- Birth name: Jacqueline Michelle O'Sullivan
- Born: 7 August 1960 (age 64) London, England
- Genres: Pop; punk; new wave;
- Occupations: Singer; songwriter;
- Years active: 1978–present
- Labels: AlmaFame
- Formerly of: Shillelagh Sisters; Bananarama; Slippry Feet;

= Jacquie O'Sullivan =

Jacquie O'Sullivan (born 7 August 1960) is an English singer and songwriter, best known as a member of the pop group Bananarama from 1988 until 1991, replacing Siobhan Fahey, who left in early 1988. The line-up with O'Sullivan had UK top five hits with "I Want You Back" (1988) and a cover of The Beatles' "Help!" (1989), recorded with comedy duo French and Saunders for the charity Comic Relief. In 1989, O'Sullivan joined the group on their first world tour. Prior to Bananarama, O'Sullivan was the lead singer of the band Shillelagh Sisters.

==Career==
===Early years===
O'Sullivan joined the country/punk/rockabilly group Shillelagh Sisters in early 1983. It was "a sort of a fun band, a kind of trendy band". The band name came about courtesy of their Irish connections. They released their first single "Give Me My Freedom" in April 1984. The band's dissatisfaction with their record label CBS, along with differences between the band members, led to the band's demise in late 1984. O'Sullivan later stated that she felt the records they released "weren't very good".

===1988–1991: Breakthrough with Bananarama===
In March 1988, she was chosen by Sara Dallin and Keren Woodward (who had known O'Sullivan since they were eighteen) to become a member of Bananarama, as a replacement for outgoing member Siobhan Fahey, who also approved of the choice. Bananarama's hit streak continued with the addition of O'Sullivan. They re-recorded the vocals for the songs "I Want You Back" and "Nathan Jones" with O'Sullivan to replace versions previously recorded by Fahey. The group scored eight consecutive Top 40 hits in the UK with O'Sullivan.

She appeared on Bananarama's fund-raising cover of The Beatles' "Help!" for Comic Relief alongside comedians French and Saunders and Kathy Burke, who appeared as Lananeeneenoonoo.
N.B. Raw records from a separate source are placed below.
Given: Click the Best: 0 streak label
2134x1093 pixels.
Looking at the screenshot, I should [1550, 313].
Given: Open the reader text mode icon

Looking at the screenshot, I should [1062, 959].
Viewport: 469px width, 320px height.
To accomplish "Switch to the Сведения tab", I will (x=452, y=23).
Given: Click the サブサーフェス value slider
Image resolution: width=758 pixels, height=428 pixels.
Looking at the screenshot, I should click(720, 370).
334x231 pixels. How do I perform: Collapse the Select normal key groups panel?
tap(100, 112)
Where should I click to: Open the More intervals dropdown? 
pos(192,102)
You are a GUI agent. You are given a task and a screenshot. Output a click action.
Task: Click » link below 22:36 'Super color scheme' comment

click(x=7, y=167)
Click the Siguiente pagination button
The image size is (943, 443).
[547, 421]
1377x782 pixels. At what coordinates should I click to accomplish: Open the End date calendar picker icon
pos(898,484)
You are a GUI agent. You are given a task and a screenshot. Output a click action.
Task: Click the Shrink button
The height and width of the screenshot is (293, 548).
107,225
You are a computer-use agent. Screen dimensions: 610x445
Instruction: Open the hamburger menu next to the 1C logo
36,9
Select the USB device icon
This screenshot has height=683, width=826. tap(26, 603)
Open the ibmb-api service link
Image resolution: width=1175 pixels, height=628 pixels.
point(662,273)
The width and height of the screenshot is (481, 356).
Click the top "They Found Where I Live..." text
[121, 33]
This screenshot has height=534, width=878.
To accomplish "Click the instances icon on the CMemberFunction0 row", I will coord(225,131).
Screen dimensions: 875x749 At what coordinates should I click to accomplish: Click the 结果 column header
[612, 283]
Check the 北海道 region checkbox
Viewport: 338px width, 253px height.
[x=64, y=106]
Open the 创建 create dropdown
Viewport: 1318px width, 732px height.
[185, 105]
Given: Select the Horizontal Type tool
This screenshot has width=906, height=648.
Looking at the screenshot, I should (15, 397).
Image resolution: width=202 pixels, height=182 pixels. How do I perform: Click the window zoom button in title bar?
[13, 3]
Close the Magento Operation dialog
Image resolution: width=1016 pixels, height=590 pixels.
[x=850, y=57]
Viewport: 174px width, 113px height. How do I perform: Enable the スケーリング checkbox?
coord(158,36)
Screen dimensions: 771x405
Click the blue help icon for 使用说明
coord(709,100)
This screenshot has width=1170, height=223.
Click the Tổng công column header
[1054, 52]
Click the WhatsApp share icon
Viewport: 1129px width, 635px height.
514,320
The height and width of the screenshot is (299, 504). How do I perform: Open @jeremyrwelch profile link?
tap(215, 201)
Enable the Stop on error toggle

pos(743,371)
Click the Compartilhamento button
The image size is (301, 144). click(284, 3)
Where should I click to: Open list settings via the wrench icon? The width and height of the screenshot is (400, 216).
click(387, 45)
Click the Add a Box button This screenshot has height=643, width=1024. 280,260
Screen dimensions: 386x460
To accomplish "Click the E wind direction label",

The record peaked at number three on the UK Singles Chart in 1989. She also participated in Band Aid II's 1989 re-recording of "Do They Know It's Christmas?".

O'Sullivan's only songwriting credit with Bananarama appeared on the song "Love, Truth and Honesty" from the compilation album Greatest Hits Collection.

In 1991, Bananarama recorded the album Pop Life, the only full-length album on which O'Sullivan appeared. Later that year, O'Sullivan left the group, a decision that was amicable with Dallin and Woodward. O'Sullivan later stated in interviews that her role in Bananarama was that of a paid employee and that she was given no say in the creative, musical or visual direction of the group. She said that this lack of input, along with the continued emphasis by the music press that she was the "new girl" and constant questions of "How does it feel to replace Siobhan?", contributed to her exit.

When French and Saunders parodied Bananarama in their 1988 Christmas special as "Lananenenoonoo", O'Sullivan was portrayed by Kathy Burke as "Kim". O'Sullivan's perceived lack of input into the group was used as a source of humour, with Kim ignored and dismissed in interviews and group discussions.

===1992–96: Slippry Feet===
When she left Bananarama, O'Sullivan was invited to join the disco act Slippry Feet from 1992 to 1996. They recorded songs for a record titled Freak Time Viewing and then disbanded.

===2001–present: New management, Freak Time Viewing and The Jacquie O Collection===
In 2001, O'Sullivan signed a three-album deal with AlmaFame Records, featuring unreleased songs from throughout her music career. The first release in late 2001 was the Slippry Feet album Freak Time Viewing. In early 2002, the Shillelagh Sisters album, Sham'Rock & Roll, was released and a third album, tentatively titled The Jacquie O Collection, featuring new songs and re-recordings of her hits with Bananarama, was announced but the record label folded and nothing was released.

In 2005, she appeared briefly on the second video clip (also called 'whitey version') of Siobhan Fahey's song "Pulsatron".

===1994–2015: Yoga teacher and massage therapist===
O'Sullivan went to India and in 1994 trained to be a yoga teacher. She continued to teach and on her travels has taught yoga all over the world. She continued with her yoga education, taking teacher training with the Prana Yoga College.